◆ **Task prompt**
Restrict the output to the lines below starting at the one that contains "Task: Click the words Long Protective" and ending at the one that contains "This screenshot has width=904, height=606.", and restate them word for word, both ends included.

◆ **Dataset records**
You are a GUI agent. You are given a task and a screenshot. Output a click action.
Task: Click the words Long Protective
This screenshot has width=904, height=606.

...

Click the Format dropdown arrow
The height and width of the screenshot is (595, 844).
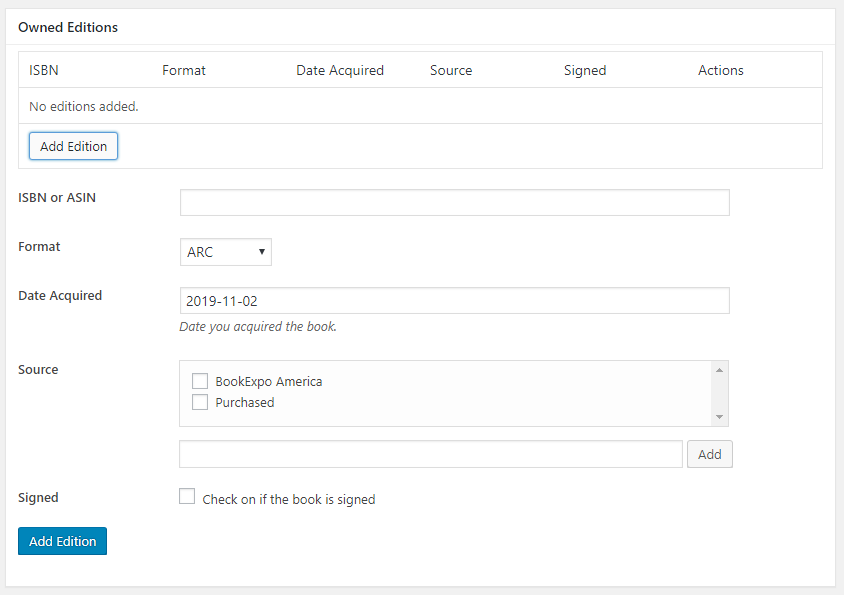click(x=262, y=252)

◆ **Output**
Task: Click the words Long Protective
This screenshot has width=904, height=606.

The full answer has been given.